I read this set of pages
<https://ci.apache.org/projects/flink/flink-docs-stable/dev/stream/state/state.html>
but I'm looking for one level deeper.  E.g. what are performance
characteristics of different types of state crud operations with rocksdb?
E.g. I could create extra MapState to act as an index.  When is this worth
it?

Re: Best practices for complex state manipulation

Posted by Dan Hill <qu...@gmail.com>.
Thanks Gordon and Seth!

On Wed, Mar 10, 2021, 21:55 Tzu-Li (Gordon) Tai <tz...@apache.org> wrote:

> Hi Dan,
>
> For a deeper dive into state backends and how they manage state, or
> performance critical aspects such as state serialization and choosing
> appropriate state structures, I highly recommend starting from this webinar
> done by my colleague Seth Weismann:
> https://www.youtube.com/watch?v=9GF8Hwqzwnk.
>
> Cheers,
> Gordon
>
> On Wed, Mar 10, 2021 at 1:58 AM Dan Hill <qu...@gmail.com> wrote:
>
>> Hi!
>>
>> I'm working on a join setup that does fuzzy matching in case the client
>> does not send enough parameters to join by a foreign key.  There's a few
>> ways I can store the state.  I'm curious about best practices around this.
>> I'm using rocksdb as the state storage.
>>
>> I was reading the code for IntervalJoin
>> <https://github.com/apache/flink/blob/master/flink-streaming-java/src/main/java/org/apache/flink/streaming/api/operators/co/IntervalJoinOperator.java>
>> and was a little shocked by the implementation.  It feels designed for very
>> short join intervals.
>>
>> I read this set of pages
>> <https://ci.apache.org/projects/flink/flink-docs-stable/dev/stream/state/state.html>
>> but I'm looking for one level deeper.  E.g. what are performance
>> characteristics of different types of state crud operations with rocksdb?
>> E.g.

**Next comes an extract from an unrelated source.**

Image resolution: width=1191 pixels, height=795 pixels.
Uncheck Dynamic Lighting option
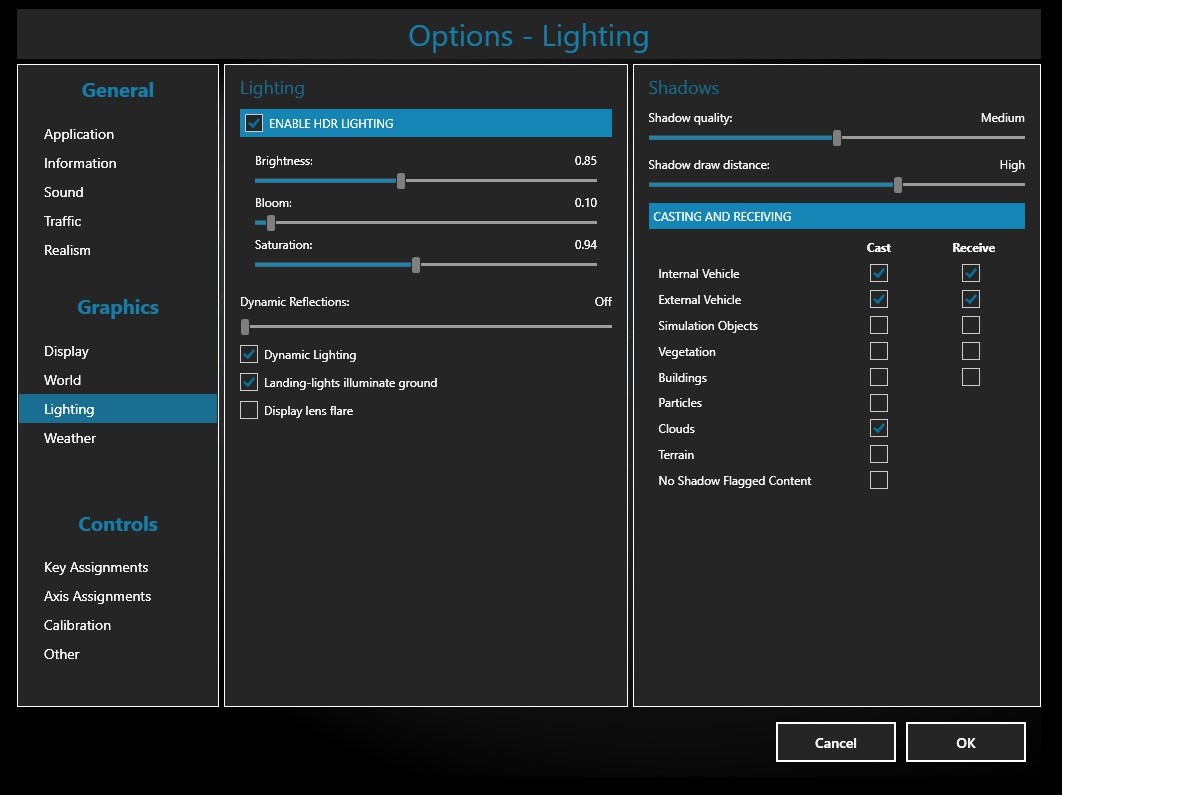pos(249,355)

I could create extra MapState to act as an index.  When is this worth
>> it?
>>
>>
>>

Re: Best practices for complex state manipulation

Posted by "Tzu-Li (Gordon) Tai" <tz...@apache.org>.
Hi Dan,

For a deeper dive into state backends and how they manage state, or
performance critical aspects such as state serialization and choosing
appropriate state structures, I highly recommend starting from this webinar
done by my colleague Seth Weismann:
https://www.youtube.com/watch?v=9GF8Hwqzwnk.

Cheers,
Gordon

On Wed, Mar 10, 2021 at 1:58 AM Dan Hill <qu...@gmail.com> wrote:

> Hi!
>
> I'm working on a join setup that does fuzzy matching in case the client
> does not send enough parameters to join by a foreign key.  There's a few
> ways I can store the state.  I'm curious about best practices around this.
> I'm using rocksdb as the state storage.
>
> I was reading the code for IntervalJoin
> <https://github.com/apache/flink/blob/master/flink-streaming-java/src/main/java/org/apache/flink/streaming/api/operators/co/IntervalJoinOperator.java>
> and was a little shocked by the implementation.  It feels designed for very
> short join intervals.
>
> I read this set of pages
> <https://ci.apache.org/projects/flink/flink-docs-stable/dev/stream/state/state.html>
> but I'm looking for one level deeper.  E.g. what are performance
> characteristics of different types of state crud operations with rocksdb?
> E.g. I could create extra MapState to act as an index.  When is this worth
> it?
>
>
>